Portanto, Luís XIII tinha uma afeição autêntica por Tréville, afeição real, afeição egoísta, é verdade, mas nem por isso menos afetuosa. É que, nesses tempos infelizes, não havia quem não procurasse cercar-se de homens da têmpera de Tréville. Muitos podiam adotar como divisa o epíteto forte, que formava a segunda parte de seu mote, mas poucos fidalgos podiam reclamar o epíteto fiel, que formava a primeira. Tréville era um destes últimos, uma dessas raras combinações de inteligência obediente, como a do cão dinamarquês, cega por natureza, olho rápido e mão ágil, a quem o olho não fora concedido senão para ver se o rei estava descontente com alguém, e a mão, senão para golpear esse impertinente: um Besme, um Maurevers, um Poltrot de Méré, um Vitry. Enfim, para Tréville faltava apenas a oportunidade, mas ele a espreitava, e prometia-se agarrá-la por seus três fios de cabelo se um dia ela viesse a passar ao alcance de sua mão. Logo o rei nomeou Tréville capitão de seus mosqueteiros, que eram para Luís XIII, pela dedicação, ou antes pelo fanatismo, o que os ordinários eram para Henrique III e o que a guarda escocesa era para Luís XI.

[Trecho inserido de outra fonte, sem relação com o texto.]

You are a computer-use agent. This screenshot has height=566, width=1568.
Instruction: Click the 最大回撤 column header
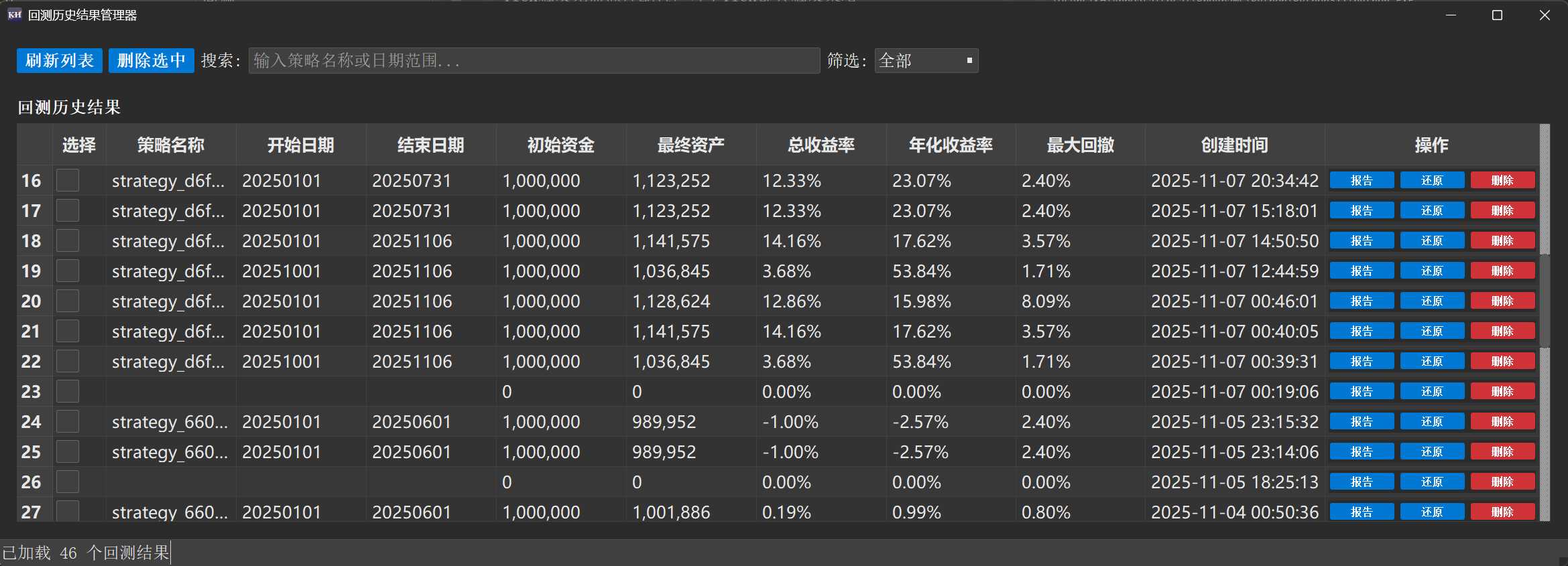pyautogui.click(x=1080, y=145)
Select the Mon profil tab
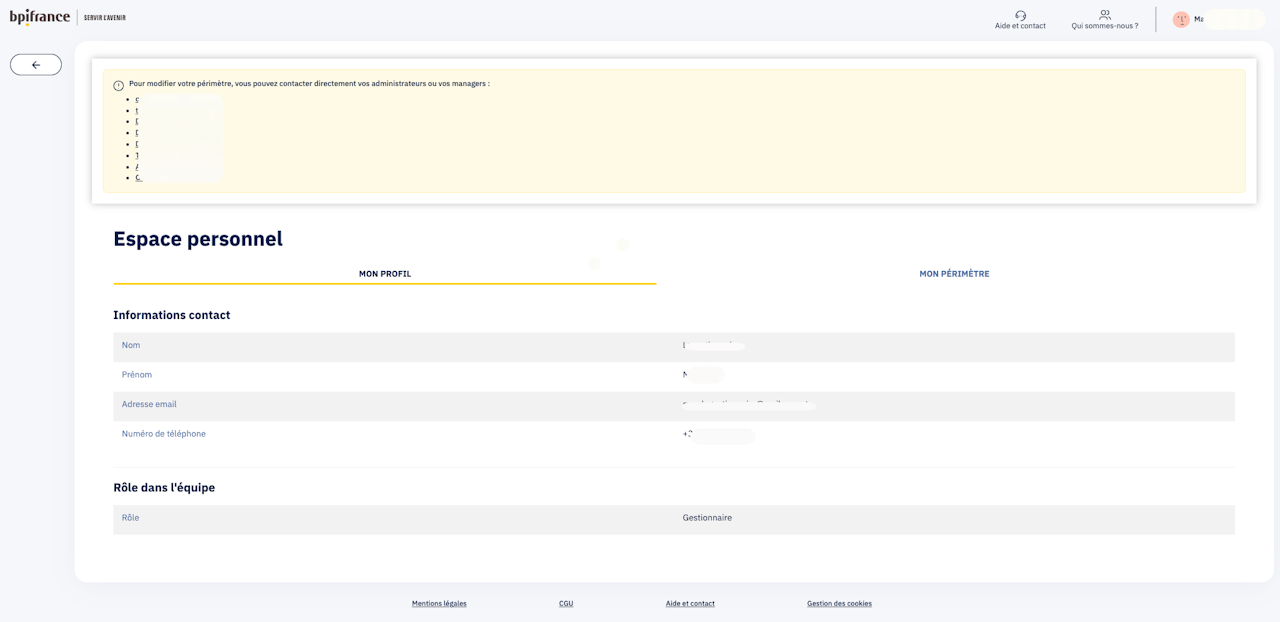The width and height of the screenshot is (1280, 622). click(x=385, y=274)
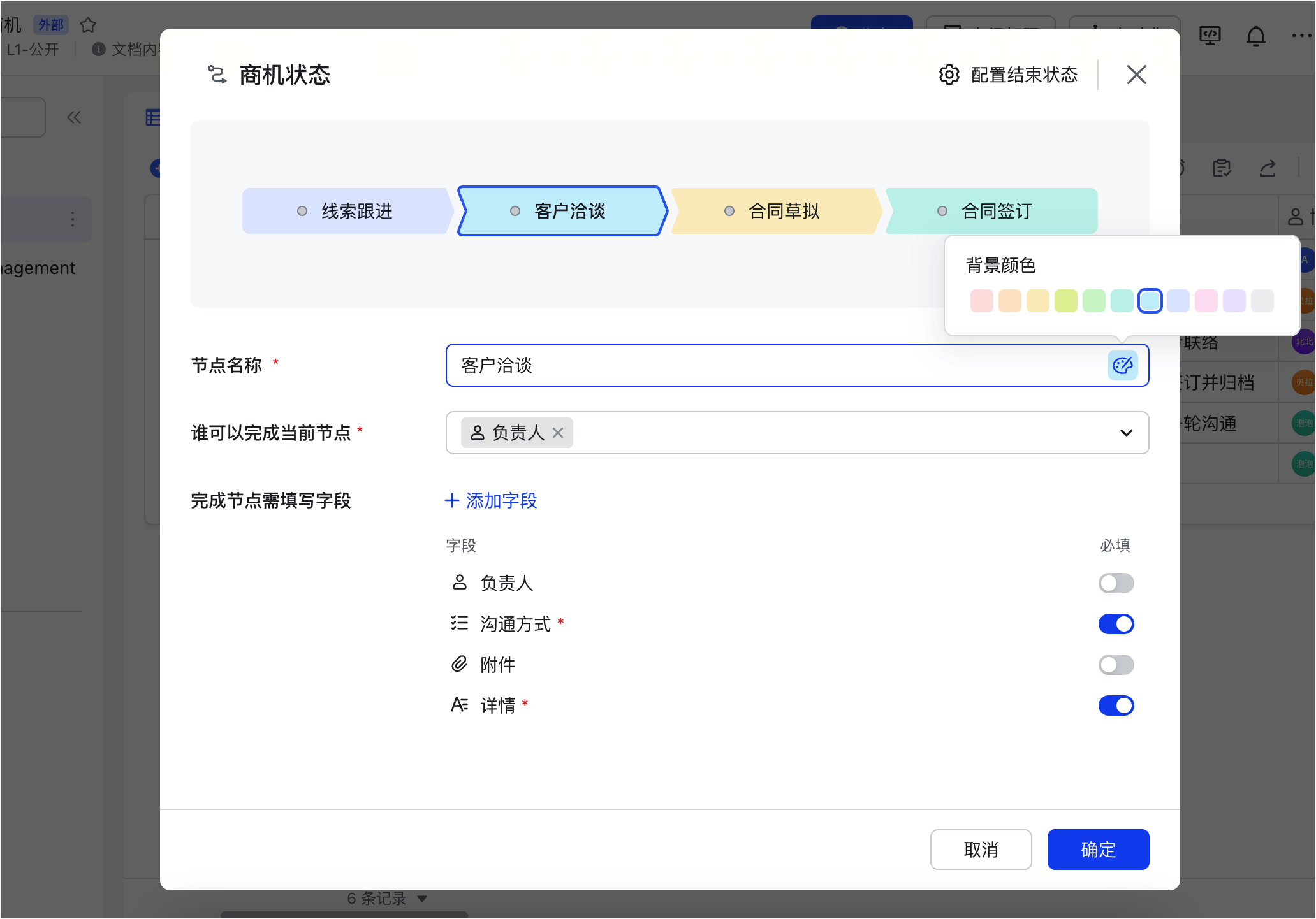Enable the required toggle for 附件
The width and height of the screenshot is (1316, 919).
(1116, 665)

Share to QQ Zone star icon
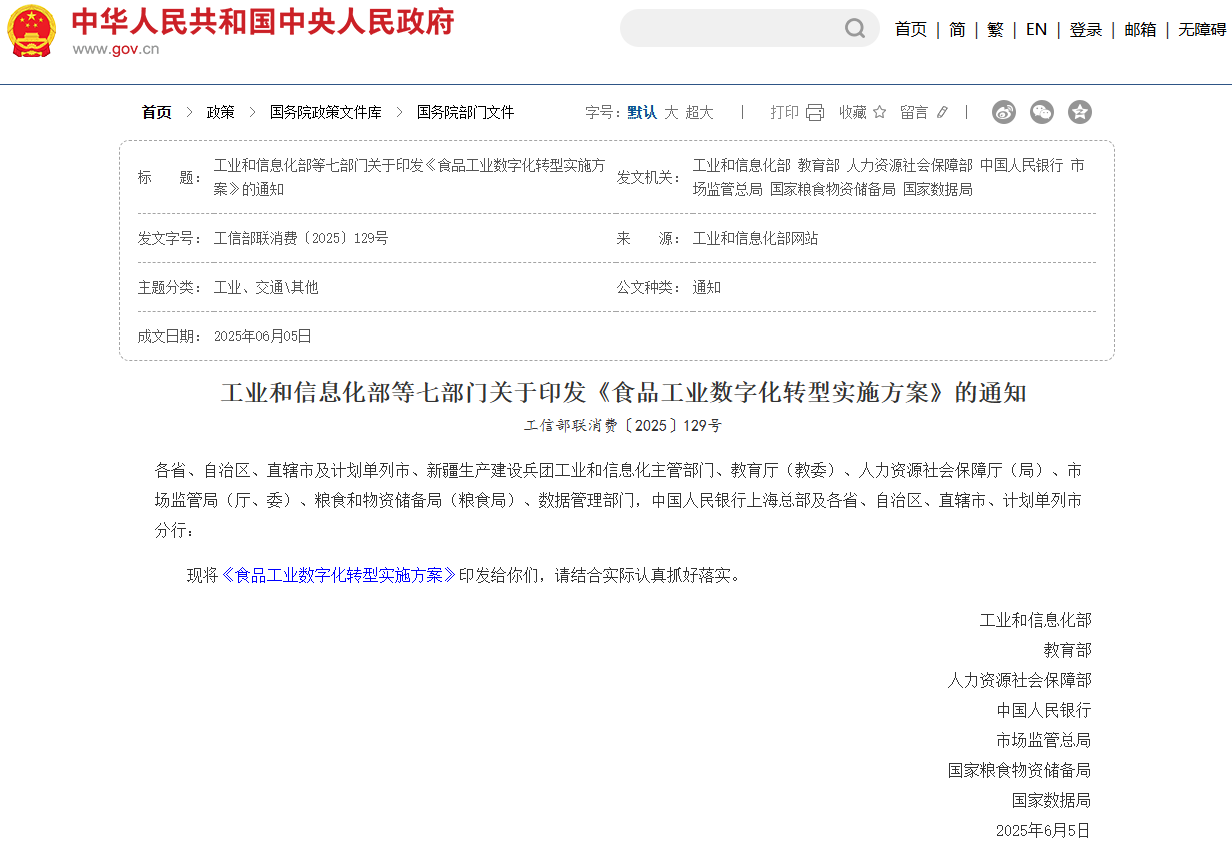[x=1080, y=112]
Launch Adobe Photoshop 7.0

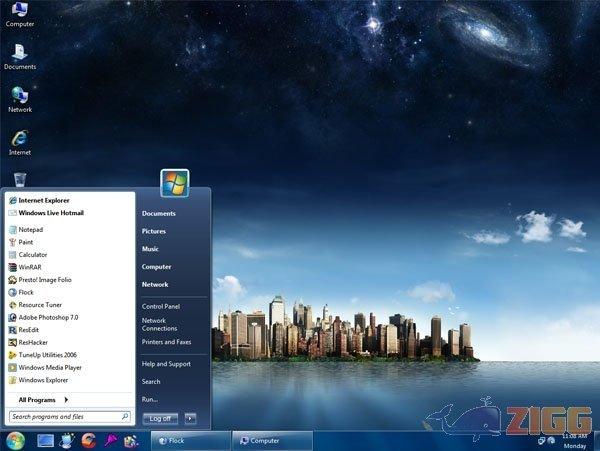click(x=48, y=317)
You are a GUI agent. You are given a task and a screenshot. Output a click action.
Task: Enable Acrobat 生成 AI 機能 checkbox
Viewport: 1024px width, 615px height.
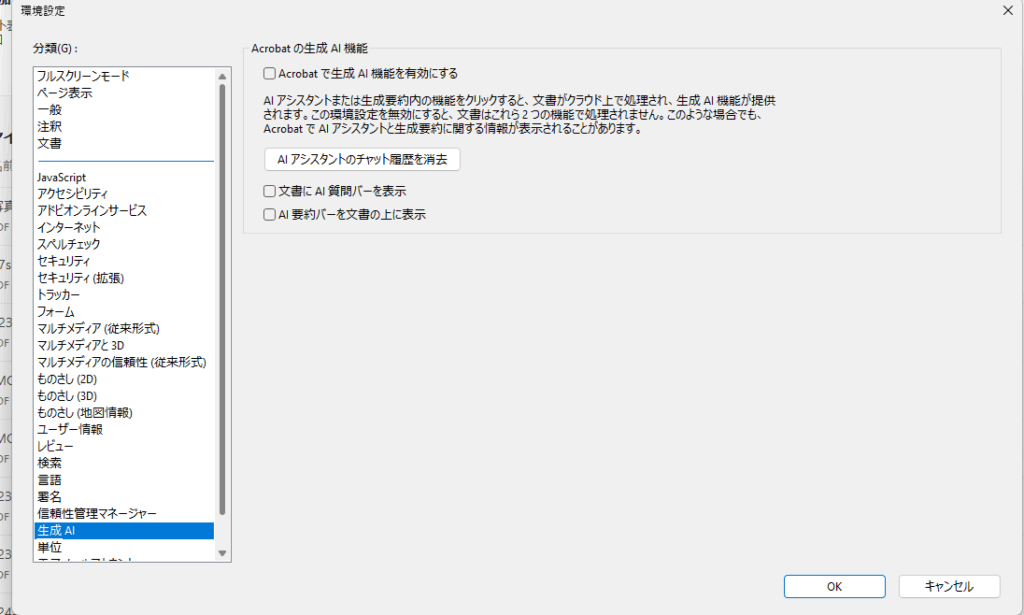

Nesse aspecto, o cardeal em nada ficava a dever ao rei. Quando vira a formidável elite de que Luís XIII se rodeava, esse segundo, ou melhor, esse primeiro rei da França também quisera ter sua guarda. Teve então seus mosqueteiros, como Luís XIII tinha os seus, e era visível que as duas potências rivais selecionavam para seus destacamentos, em todas as províncias da França e mesmo em todos os Estados estrangeiros, os mais célebres no manejo da espada. Era por isso que Richelieu e Luís XIII discutiam frequentemente, jogando à noite o seu xadrez, acerca do mérito de seus servidores. Cada um gabava a atitude e a coragem dos seus homens, e, embora se pronunciassem, em alto e bom som, contra os duelos e as rixas, estimulavam-nos na surdina a chegar às vias de fato, experimentando um verdadeiro sofrimento ou uma alegria desmedida por cada derrota ou cada vitória. Pelo menos assim dizem as Memórias de um homem que presenciou algumas dessas derrotas e muitas dessas vitórias.
Tréville conquistara o lado mais terno de seu senhor, e era a essa habilidade que devia o duradouro e constante favor de um rei que nunca perdeu a reputação de ter sido fidelíssimo às suas amizades. Fazia seus mosqueteiros desfilarem na frente do cardeal Armand Duplessis com um ar zombeteiro que eriçava de raiva o bigode grisalho de Sua Eminência. Tréville entendia admiravelmente bem a guerra dessa época, em que, quando não se vivia à custa do inimigo, vivia-se à custa dos compatriotas. Seus soldados formavam uma legião de endemoniados, indisciplinada perante qualquer um que não ele.